除非我使用sqlreport。map(r => r. tostring)是正确的用法吗?
1 个解决方案
#1
0
dstream.transform
take a function transformFunc: (RDD[T]) ⇒ RDD[U]
In this case, the if
must result in the same type on both evaluations of the condition, which is not the case:
dstream。变换函数transformFunc:抽样[T])⇒抽样(U)在这种情况下,如果必须导致相同类型的两个条件的评估,这并非如此:
if (count == 0) => RDD[String]
if (count > 0) => RDD[AlertMsg]
In this case, remove the optimization of if rdd.count ...
sothat you have an unique transformation path.

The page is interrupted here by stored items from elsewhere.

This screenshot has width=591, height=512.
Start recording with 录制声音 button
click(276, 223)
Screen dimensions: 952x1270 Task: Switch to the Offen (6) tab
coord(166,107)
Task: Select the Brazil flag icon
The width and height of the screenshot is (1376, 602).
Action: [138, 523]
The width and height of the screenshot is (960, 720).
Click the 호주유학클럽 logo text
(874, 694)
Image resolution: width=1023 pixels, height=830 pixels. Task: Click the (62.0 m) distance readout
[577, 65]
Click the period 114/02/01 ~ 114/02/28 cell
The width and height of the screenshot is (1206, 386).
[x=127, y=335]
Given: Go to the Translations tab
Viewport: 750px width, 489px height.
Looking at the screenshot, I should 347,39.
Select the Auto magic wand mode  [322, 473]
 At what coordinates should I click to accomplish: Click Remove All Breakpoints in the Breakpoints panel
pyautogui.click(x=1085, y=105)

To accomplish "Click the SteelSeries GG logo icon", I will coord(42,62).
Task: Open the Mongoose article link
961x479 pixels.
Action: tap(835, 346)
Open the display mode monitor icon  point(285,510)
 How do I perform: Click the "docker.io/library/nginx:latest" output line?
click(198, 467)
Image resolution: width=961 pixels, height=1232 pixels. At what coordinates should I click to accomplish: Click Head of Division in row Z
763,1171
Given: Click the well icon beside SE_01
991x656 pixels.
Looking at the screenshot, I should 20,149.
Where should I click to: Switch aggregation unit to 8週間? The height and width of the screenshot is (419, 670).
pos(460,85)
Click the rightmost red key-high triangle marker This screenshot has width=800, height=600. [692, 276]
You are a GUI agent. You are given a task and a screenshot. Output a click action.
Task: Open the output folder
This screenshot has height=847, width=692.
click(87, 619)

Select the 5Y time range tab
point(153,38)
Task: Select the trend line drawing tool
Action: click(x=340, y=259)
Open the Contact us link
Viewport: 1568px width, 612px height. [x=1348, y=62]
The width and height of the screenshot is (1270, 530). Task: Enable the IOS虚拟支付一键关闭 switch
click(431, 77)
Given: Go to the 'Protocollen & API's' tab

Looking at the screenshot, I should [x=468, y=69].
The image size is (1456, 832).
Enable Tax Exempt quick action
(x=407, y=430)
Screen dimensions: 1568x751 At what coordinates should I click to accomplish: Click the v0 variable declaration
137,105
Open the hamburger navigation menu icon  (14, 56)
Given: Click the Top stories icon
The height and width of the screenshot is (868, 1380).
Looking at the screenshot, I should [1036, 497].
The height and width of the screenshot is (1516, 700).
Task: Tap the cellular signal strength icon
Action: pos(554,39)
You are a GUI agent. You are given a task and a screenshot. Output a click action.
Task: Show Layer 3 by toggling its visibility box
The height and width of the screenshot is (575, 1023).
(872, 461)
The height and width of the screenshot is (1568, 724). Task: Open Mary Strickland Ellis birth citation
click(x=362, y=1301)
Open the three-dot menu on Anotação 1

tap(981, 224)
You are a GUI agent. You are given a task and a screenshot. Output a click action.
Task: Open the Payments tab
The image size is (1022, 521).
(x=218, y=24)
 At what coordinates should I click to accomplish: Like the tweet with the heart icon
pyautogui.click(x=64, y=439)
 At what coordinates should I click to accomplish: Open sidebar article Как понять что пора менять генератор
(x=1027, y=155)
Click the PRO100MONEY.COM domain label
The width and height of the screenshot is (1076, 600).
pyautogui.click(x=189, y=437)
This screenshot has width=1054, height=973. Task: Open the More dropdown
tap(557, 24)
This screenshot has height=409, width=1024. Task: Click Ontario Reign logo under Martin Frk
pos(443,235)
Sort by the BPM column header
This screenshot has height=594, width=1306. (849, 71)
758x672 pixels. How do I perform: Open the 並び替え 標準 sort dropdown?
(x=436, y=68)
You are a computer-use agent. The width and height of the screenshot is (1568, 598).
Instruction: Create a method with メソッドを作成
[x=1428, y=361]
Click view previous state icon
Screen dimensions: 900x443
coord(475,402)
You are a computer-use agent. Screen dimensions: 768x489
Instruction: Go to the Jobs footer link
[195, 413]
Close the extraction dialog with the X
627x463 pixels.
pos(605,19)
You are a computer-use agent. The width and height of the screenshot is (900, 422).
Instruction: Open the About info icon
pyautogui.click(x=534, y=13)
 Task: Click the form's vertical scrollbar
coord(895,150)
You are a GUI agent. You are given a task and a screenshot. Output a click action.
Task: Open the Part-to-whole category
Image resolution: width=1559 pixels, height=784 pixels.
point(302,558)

在这种情况下,删除if rdd的优化。数……所以你有一个独特的变换路径。
#1
0
dstream.transform
take a function transformFunc: (RDD[T]) ⇒ RDD[U]
In this case, the if
must result in the same type on both evaluations of the condition, which is not the case:
dstream。变换函数transformFunc:抽样[T])⇒抽样(U)在这种情况下,如果必须导致相同类型的两个条件的评估,这并非如此:
if (count == 0) => RDD[String]
if (count > 0) => RDD[AlertMsg]
In this case, remove the optimization of if rdd.count ...
sothat you have an unique transformation path.
在这种情况下,删除if rdd的优化。数……所以你有一个独特的变换路径。